Философы Древней Греции - [45]
Из других документов, таких, как «Двойные аргументы» («Dissoi Logoi»), видно, что некоторые из подражателей Протагора были не очень сообразительными. Этот документ представляет собой таблицу обобщенных аргументов, полезных при доказательстве таких утверждений, как «Одна и та же вещь хороша, плоха, а также не хороша и не плоха». Однако сам Протагор так блестяще владел профессиональной техникой юристов, что представлял каждое дело, которое вел, в виде, рассчитанном на то, чтобы завоевать симпатии присяжных для своего клиента, и добивался того приговора, которого хотел.

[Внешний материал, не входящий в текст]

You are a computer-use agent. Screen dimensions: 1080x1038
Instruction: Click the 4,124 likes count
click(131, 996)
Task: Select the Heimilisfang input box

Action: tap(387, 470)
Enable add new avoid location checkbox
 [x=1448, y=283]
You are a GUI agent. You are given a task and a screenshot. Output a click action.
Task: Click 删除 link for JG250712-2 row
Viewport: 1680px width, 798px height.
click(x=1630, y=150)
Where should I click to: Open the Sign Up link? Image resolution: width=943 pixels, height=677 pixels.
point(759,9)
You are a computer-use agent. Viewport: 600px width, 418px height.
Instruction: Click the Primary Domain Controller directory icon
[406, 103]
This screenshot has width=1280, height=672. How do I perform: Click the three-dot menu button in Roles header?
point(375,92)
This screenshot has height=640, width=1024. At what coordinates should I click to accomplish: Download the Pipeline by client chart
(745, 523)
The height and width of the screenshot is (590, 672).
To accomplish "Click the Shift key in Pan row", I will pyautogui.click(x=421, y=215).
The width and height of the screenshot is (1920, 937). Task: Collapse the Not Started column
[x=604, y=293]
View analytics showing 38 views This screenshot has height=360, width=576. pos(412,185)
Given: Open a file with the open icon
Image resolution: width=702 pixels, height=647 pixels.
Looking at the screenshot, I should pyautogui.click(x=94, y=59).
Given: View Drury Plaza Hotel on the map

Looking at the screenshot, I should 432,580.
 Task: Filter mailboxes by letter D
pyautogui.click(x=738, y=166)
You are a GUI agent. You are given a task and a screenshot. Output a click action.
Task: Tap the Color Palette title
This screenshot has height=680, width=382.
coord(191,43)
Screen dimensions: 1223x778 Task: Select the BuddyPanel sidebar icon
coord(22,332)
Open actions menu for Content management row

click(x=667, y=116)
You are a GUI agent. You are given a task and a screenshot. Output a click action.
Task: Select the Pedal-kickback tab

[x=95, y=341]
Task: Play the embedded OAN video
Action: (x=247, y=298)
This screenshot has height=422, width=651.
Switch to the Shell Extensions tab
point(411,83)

Протагор, как и Горгий, терпеть не мог абстрактных научных и философских рассуждений. Одно из самых знаменитых его высказываний звучит так: «Человек – мера всех вещей: тех, которые есть, – что они есть, а тех, которых нет, – что их нет»>12. Подразумевал ли он, что каждый человек – мера или что мера – все общество в целом, в любом случае это утверждение отражает новое представление об истине как о чем-то относительном, что зависит от культуры и индивидуальности наблюдателя. Он также написал: «Что касается богов, существуют ли они, я не знаю из-за трудности этой темы и краткости человеческой жизни»>13. Благочестие, справедливость, истина и тому подобное очевидны для человека, а скорее являются условностями, которые выработало общество. Афинские адвокаты следующего поколения не хитрили, когда сформулировали одно из положений, вытекающих из этой точки зрения: в любом судебном деле невозможно сказать, какая сторона «справедлива», до тех пор, пока это не решил суд, поскольку закон – это «лишь то, что суды сделали», а справедливость – «то, что суды сделают».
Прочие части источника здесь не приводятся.